Saved entries

★ ★ ★ ★ ★ ★ ★

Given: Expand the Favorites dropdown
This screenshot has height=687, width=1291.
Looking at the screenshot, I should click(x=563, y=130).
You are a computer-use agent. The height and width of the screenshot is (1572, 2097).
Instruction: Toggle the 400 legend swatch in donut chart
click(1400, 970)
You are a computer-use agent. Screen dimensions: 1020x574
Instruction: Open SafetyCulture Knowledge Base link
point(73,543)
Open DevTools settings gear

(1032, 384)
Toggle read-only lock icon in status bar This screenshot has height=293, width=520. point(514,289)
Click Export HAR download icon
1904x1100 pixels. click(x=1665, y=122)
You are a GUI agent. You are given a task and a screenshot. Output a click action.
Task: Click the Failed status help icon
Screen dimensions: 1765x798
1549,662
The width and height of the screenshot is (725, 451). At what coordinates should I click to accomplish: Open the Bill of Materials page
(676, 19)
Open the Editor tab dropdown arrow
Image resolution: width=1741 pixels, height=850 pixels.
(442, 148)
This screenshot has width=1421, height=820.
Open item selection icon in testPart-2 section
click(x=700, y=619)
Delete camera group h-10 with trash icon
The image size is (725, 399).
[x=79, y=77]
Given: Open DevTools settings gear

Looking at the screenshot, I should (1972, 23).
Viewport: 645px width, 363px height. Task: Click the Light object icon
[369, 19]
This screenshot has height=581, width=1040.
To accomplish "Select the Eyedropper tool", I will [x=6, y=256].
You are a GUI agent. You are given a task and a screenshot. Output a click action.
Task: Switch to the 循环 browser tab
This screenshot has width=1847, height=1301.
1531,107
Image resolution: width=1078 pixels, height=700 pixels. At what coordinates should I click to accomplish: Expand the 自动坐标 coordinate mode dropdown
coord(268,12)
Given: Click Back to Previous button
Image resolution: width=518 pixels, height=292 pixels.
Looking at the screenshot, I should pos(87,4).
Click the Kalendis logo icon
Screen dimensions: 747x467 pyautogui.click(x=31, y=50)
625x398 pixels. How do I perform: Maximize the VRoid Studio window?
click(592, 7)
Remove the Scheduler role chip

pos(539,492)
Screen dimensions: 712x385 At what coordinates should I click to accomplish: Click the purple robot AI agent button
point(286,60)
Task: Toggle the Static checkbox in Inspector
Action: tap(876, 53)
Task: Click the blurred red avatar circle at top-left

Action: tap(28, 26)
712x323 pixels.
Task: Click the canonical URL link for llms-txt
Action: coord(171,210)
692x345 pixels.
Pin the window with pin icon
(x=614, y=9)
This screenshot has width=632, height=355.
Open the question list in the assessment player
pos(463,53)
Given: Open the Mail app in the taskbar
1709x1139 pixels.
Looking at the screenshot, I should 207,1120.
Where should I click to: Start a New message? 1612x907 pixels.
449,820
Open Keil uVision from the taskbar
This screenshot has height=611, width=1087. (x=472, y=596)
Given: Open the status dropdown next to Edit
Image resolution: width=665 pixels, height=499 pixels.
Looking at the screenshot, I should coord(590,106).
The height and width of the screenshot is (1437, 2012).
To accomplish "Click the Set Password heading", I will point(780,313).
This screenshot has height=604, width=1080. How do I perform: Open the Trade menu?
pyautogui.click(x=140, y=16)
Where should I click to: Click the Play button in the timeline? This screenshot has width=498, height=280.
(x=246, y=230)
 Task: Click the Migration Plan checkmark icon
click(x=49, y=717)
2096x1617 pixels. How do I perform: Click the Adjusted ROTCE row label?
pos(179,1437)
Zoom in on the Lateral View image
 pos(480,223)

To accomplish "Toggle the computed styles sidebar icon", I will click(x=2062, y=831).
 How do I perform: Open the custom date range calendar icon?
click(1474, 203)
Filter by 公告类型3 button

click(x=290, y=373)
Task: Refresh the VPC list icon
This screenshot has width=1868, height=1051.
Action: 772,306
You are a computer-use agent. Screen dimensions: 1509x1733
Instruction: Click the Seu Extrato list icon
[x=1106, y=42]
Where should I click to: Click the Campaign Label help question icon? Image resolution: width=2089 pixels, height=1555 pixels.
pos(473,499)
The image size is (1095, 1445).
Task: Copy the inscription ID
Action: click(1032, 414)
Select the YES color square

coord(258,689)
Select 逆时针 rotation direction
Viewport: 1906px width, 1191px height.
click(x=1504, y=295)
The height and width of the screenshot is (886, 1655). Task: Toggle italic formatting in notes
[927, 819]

★ ★ ★ ★ ★ ★ ★

▶ _What is being asked_
The records above are to be restated word for word.

▶ _Expected answer_
Given: Expand the Favorites dropdown
This screenshot has height=687, width=1291.
Looking at the screenshot, I should click(x=563, y=130).
You are a computer-use agent. The height and width of the screenshot is (1572, 2097).
Instruction: Toggle the 400 legend swatch in donut chart
click(1400, 970)
You are a computer-use agent. Screen dimensions: 1020x574
Instruction: Open SafetyCulture Knowledge Base link
point(73,543)
Open DevTools settings gear

(1032, 384)
Toggle read-only lock icon in status bar This screenshot has height=293, width=520. point(514,289)
Click Export HAR download icon
1904x1100 pixels. click(x=1665, y=122)
You are a GUI agent. You are given a task and a screenshot. Output a click action.
Task: Click the Failed status help icon
Screen dimensions: 1765x798
1549,662
The width and height of the screenshot is (725, 451). At what coordinates should I click to accomplish: Open the Bill of Materials page
(676, 19)
Open the Editor tab dropdown arrow
Image resolution: width=1741 pixels, height=850 pixels.
(442, 148)
This screenshot has width=1421, height=820.
Open item selection icon in testPart-2 section
click(x=700, y=619)
Delete camera group h-10 with trash icon
The image size is (725, 399).
[x=79, y=77]
Given: Open DevTools settings gear

Looking at the screenshot, I should (1972, 23).
Viewport: 645px width, 363px height. Task: Click the Light object icon
[369, 19]
This screenshot has height=581, width=1040.
To accomplish "Select the Eyedropper tool", I will [x=6, y=256].
You are a GUI agent. You are given a task and a screenshot. Output a click action.
Task: Switch to the 循环 browser tab
This screenshot has width=1847, height=1301.
1531,107
Image resolution: width=1078 pixels, height=700 pixels. At what coordinates should I click to accomplish: Expand the 自动坐标 coordinate mode dropdown
coord(268,12)
Given: Click Back to Previous button
Image resolution: width=518 pixels, height=292 pixels.
Looking at the screenshot, I should pos(87,4).
Click the Kalendis logo icon
Screen dimensions: 747x467 pyautogui.click(x=31, y=50)
625x398 pixels. How do I perform: Maximize the VRoid Studio window?
click(592, 7)
Remove the Scheduler role chip

pos(539,492)
Screen dimensions: 712x385 At what coordinates should I click to accomplish: Click the purple robot AI agent button
point(286,60)
Task: Toggle the Static checkbox in Inspector
Action: tap(876, 53)
Task: Click the blurred red avatar circle at top-left

Action: tap(28, 26)
712x323 pixels.
Task: Click the canonical URL link for llms-txt
Action: coord(171,210)
692x345 pixels.
Pin the window with pin icon
(x=614, y=9)
This screenshot has width=632, height=355.
Open the question list in the assessment player
pos(463,53)
Given: Open the Mail app in the taskbar
1709x1139 pixels.
Looking at the screenshot, I should 207,1120.
Where should I click to: Start a New message? 1612x907 pixels.
449,820
Open Keil uVision from the taskbar
This screenshot has height=611, width=1087. (x=472, y=596)
Given: Open the status dropdown next to Edit
Image resolution: width=665 pixels, height=499 pixels.
Looking at the screenshot, I should coord(590,106).
The height and width of the screenshot is (1437, 2012).
To accomplish "Click the Set Password heading", I will point(780,313).
This screenshot has height=604, width=1080. How do I perform: Open the Trade menu?
pyautogui.click(x=140, y=16)
Where should I click to: Click the Play button in the timeline? This screenshot has width=498, height=280.
(x=246, y=230)
 Task: Click the Migration Plan checkmark icon
click(x=49, y=717)
2096x1617 pixels. How do I perform: Click the Adjusted ROTCE row label?
pos(179,1437)
Zoom in on the Lateral View image
 pos(480,223)

To accomplish "Toggle the computed styles sidebar icon", I will click(x=2062, y=831).
 How do I perform: Open the custom date range calendar icon?
click(1474, 203)
Filter by 公告类型3 button

click(x=290, y=373)
Task: Refresh the VPC list icon
This screenshot has width=1868, height=1051.
Action: 772,306
You are a computer-use agent. Screen dimensions: 1509x1733
Instruction: Click the Seu Extrato list icon
[x=1106, y=42]
Where should I click to: Click the Campaign Label help question icon? Image resolution: width=2089 pixels, height=1555 pixels.
pos(473,499)
The image size is (1095, 1445).
Task: Copy the inscription ID
Action: click(1032, 414)
Select the YES color square

coord(258,689)
Select 逆时针 rotation direction
Viewport: 1906px width, 1191px height.
click(x=1504, y=295)
The height and width of the screenshot is (886, 1655). Task: Toggle italic formatting in notes
[927, 819]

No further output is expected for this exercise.